Items listed in a dataset:
== == ==

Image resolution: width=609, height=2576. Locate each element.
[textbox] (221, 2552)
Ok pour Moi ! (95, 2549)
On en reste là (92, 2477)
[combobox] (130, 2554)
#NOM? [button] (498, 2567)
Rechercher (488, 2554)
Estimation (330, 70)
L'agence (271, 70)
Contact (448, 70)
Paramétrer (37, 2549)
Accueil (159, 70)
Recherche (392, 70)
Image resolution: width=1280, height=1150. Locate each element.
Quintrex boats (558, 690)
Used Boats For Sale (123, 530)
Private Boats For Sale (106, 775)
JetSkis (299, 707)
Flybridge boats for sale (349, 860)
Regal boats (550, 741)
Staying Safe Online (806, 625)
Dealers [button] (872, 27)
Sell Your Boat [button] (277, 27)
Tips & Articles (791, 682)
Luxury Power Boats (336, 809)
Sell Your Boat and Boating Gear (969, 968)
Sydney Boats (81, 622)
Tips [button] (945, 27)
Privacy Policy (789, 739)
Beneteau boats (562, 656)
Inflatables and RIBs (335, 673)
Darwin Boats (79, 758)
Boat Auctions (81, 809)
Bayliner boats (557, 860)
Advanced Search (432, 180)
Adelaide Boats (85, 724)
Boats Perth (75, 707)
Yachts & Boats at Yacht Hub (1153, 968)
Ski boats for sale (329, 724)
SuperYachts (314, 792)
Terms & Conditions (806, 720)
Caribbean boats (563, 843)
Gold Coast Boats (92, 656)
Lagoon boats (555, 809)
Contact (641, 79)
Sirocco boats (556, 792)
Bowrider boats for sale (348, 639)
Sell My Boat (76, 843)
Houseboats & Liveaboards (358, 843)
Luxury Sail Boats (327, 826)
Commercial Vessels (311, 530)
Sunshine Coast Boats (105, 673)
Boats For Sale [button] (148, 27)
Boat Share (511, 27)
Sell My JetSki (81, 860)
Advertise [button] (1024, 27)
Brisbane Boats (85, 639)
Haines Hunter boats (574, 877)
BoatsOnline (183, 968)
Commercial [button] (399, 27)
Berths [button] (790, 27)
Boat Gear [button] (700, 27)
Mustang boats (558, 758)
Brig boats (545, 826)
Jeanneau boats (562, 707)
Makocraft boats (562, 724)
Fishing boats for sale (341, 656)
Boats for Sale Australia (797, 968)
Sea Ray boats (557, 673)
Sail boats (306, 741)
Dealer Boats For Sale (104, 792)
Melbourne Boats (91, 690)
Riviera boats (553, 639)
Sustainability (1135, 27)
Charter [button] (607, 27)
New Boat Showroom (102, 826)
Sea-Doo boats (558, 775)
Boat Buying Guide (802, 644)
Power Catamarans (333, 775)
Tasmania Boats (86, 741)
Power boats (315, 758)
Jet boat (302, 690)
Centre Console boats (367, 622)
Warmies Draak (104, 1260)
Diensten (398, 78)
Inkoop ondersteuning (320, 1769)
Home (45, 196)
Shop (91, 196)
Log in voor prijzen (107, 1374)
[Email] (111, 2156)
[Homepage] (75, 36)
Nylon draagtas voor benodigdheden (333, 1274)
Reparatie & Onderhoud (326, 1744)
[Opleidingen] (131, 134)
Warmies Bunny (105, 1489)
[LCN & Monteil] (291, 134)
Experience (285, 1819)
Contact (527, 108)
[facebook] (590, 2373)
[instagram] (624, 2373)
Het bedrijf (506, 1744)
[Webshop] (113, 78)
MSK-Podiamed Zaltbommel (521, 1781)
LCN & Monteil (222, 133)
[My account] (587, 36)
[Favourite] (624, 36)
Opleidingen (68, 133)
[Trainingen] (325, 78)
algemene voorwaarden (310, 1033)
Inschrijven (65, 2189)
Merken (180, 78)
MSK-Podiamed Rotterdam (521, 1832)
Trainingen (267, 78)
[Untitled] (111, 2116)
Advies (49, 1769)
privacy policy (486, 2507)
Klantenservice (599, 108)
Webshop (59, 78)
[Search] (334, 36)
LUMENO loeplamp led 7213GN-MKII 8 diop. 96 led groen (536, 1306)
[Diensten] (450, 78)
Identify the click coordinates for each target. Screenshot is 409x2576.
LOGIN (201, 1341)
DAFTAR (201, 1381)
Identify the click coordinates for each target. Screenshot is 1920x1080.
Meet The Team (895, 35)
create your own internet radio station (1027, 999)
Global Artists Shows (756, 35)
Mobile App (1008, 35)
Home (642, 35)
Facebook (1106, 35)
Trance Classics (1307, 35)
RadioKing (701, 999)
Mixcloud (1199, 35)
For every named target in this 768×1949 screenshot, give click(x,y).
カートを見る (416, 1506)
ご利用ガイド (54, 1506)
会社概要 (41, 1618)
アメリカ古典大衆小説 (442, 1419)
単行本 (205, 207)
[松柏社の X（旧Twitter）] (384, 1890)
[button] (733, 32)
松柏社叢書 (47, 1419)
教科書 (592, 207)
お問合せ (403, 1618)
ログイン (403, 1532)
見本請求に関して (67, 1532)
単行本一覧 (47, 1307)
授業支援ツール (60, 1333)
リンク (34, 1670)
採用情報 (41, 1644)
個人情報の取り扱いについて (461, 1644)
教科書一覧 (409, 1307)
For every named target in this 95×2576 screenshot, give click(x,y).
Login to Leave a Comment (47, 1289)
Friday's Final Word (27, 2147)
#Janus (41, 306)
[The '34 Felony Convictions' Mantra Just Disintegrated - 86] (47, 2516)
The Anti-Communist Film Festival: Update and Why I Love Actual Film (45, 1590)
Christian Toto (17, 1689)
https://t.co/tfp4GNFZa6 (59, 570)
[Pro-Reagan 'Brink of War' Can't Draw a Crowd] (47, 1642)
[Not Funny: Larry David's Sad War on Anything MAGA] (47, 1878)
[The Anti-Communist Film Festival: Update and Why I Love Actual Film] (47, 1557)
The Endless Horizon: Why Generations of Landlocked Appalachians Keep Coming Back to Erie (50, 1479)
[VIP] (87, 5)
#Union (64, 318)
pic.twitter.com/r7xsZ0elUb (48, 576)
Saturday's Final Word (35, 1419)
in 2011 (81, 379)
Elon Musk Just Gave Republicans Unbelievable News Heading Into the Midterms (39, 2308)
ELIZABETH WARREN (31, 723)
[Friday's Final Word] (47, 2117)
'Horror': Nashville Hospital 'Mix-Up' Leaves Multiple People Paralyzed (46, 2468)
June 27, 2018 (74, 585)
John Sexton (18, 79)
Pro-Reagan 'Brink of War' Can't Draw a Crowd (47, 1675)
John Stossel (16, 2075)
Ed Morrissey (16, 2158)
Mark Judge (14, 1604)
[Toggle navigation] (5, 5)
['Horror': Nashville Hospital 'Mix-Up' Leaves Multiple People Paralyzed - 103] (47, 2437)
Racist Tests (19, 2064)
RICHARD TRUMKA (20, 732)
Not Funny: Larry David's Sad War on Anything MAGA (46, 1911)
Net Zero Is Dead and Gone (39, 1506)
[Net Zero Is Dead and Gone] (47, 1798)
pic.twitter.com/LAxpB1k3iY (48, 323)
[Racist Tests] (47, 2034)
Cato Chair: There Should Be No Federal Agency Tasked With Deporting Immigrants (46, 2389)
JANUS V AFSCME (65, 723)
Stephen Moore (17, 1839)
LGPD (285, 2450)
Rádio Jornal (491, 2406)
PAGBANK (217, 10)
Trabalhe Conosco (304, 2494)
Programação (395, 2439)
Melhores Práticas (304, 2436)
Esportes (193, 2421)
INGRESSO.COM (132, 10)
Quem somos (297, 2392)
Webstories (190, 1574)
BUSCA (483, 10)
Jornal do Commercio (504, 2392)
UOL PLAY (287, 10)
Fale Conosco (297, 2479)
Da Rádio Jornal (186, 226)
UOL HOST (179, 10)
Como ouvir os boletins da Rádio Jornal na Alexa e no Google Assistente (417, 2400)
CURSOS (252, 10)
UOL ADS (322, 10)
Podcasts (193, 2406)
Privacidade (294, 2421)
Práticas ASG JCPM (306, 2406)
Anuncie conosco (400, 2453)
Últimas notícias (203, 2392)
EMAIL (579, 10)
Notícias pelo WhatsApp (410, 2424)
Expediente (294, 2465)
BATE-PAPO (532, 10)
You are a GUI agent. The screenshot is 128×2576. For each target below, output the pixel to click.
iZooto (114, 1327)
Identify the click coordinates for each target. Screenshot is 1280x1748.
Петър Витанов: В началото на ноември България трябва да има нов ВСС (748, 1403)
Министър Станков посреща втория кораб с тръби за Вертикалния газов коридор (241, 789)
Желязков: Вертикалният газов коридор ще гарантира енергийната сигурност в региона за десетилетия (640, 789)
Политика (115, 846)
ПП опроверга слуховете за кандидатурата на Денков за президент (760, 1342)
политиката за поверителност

== == ==

**PROMPT**
Starting with the first line of the records above, give back each line exactly until the line with "Adelaide Boats (85, 724)" has been given as well.

**RESPONSE TO THIS TASK**
Image resolution: width=609, height=2576. Locate each element.
[textbox] (221, 2552)
Ok pour Moi ! (95, 2549)
On en reste là (92, 2477)
[combobox] (130, 2554)
#NOM? [button] (498, 2567)
Rechercher (488, 2554)
Estimation (330, 70)
L'agence (271, 70)
Contact (448, 70)
Paramétrer (37, 2549)
Accueil (159, 70)
Recherche (392, 70)
Image resolution: width=1280, height=1150. Locate each element.
Quintrex boats (558, 690)
Used Boats For Sale (123, 530)
Private Boats For Sale (106, 775)
JetSkis (299, 707)
Flybridge boats for sale (349, 860)
Regal boats (550, 741)
Staying Safe Online (806, 625)
Dealers [button] (872, 27)
Sell Your Boat [button] (277, 27)
Tips & Articles (791, 682)
Luxury Power Boats (336, 809)
Sell Your Boat and Boating Gear (969, 968)
Sydney Boats (81, 622)
Tips [button] (945, 27)
Privacy Policy (789, 739)
Beneteau boats (562, 656)
Inflatables and RIBs (335, 673)
Darwin Boats (79, 758)
Boat Auctions (81, 809)
Bayliner boats (557, 860)
Advanced Search (432, 180)
Adelaide Boats (85, 724)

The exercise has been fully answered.